The diagnosis of autism is given more often every year. The frequency of your newborn child being diagnosed with autism has increased 30% in two years. This is an estimated prevalence of one in 68 children and one in 42 boys. Although about one-third of children diagnosed with autism have an intellectual disability 23% have borderline intellectual disability and 46% score in the average or above average range of intellectual ability.

Children with an autism spectrum disorder (ASD) must be identified early if we are to ensure proper services for each child and every family. Early identification and intervention are the duty and responsibility of everyone. We must work together to deliver and coordinate the services every family deserves and requires. Each of us must find the time, energy and commitment to serve as thoughtful stewards to make this happen.

What can you do? First, you must believe. You must believe the diagnosis of autism is not a death sentence imposed on the weak, the less fortunate and the unwilling.
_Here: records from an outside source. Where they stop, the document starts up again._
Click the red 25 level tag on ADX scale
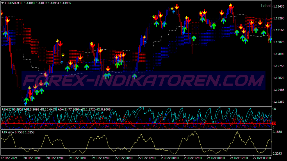 click(274, 123)
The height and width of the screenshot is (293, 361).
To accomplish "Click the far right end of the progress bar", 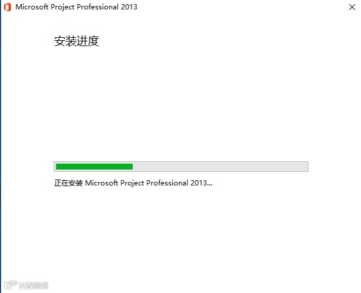I will 307,167.
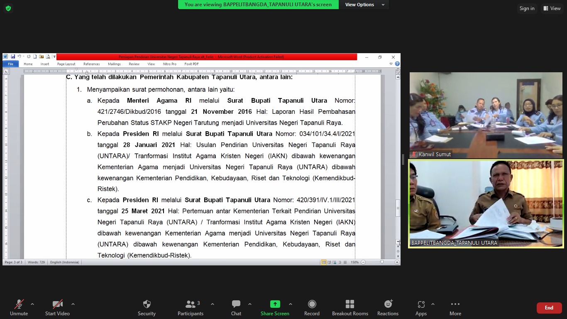Select the BAPPELITBANGDA_TAPANULI UTARA video tile
The height and width of the screenshot is (319, 567).
pyautogui.click(x=486, y=204)
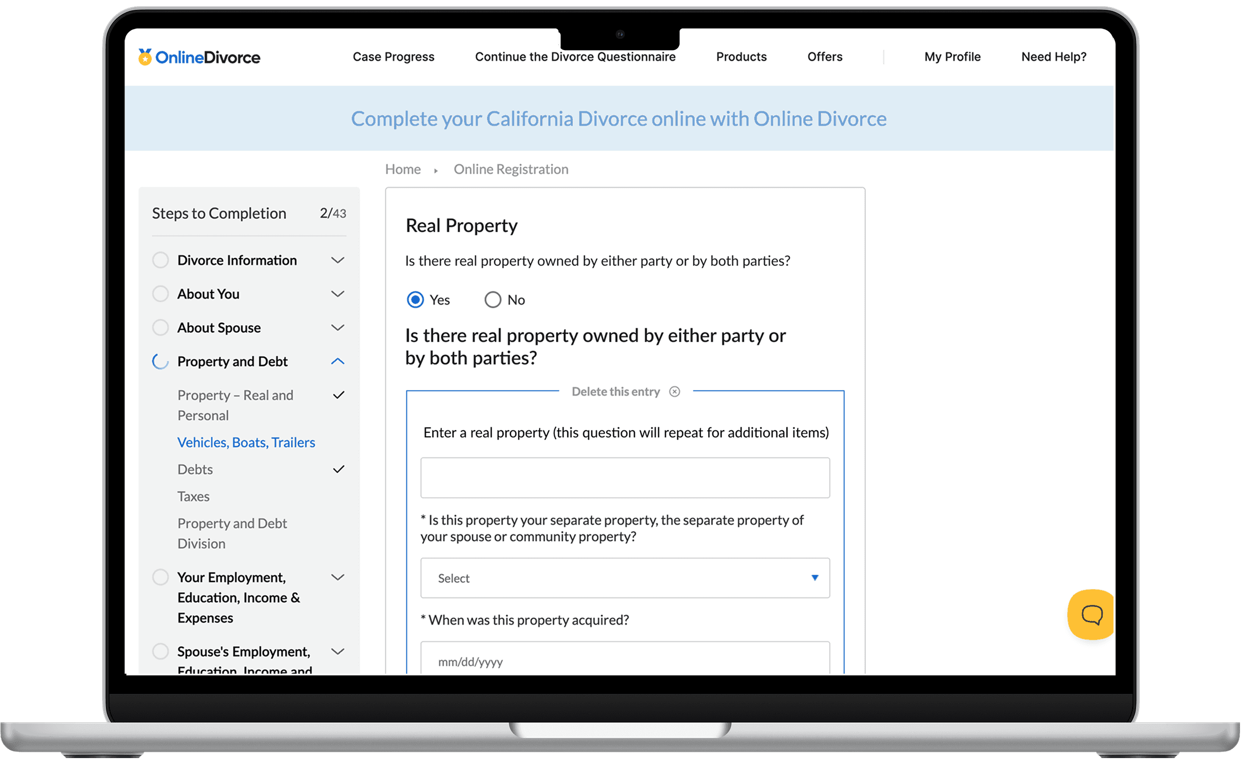Go to Vehicles, Boats, Trailers step
The height and width of the screenshot is (762, 1241).
coord(246,442)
This diagnosis is a blessing for us, the child and the family. Through understanding we can seek acceptance and allow the words autism spectrum disorder to fill our hearts and our minds with compassion, understanding and empathy.

When most people hear the word autism they see the words marginalization, limitation and grief rather than perfection, inclusion, opportunity and happiness. Children and adults with autism have been forged from love and designed for glory. Each of us has the responsibility to allow children and adults with autism to live a life not of perfection but rather of contribution. Every child and family who lives with this diagnosis blesses each of us with the opportunity to give more than to receive. They provide each of us the opportunities to learn to live life rather than manipulate life. They teach us to seek balance rather than success as well as the opportunity to create a life based on love and contribution rather than money, self-interest, praise and achievement.

Children and adults with autism provide each of us with the opportunity to discover and live a life filled with kindness, compassion and an understanding of both the perfection and equality found in life and death. The month of April is Autism Awareness Month. I challenge each of you to reach out to a family of a child, teen or adult with autism and share in this perfection.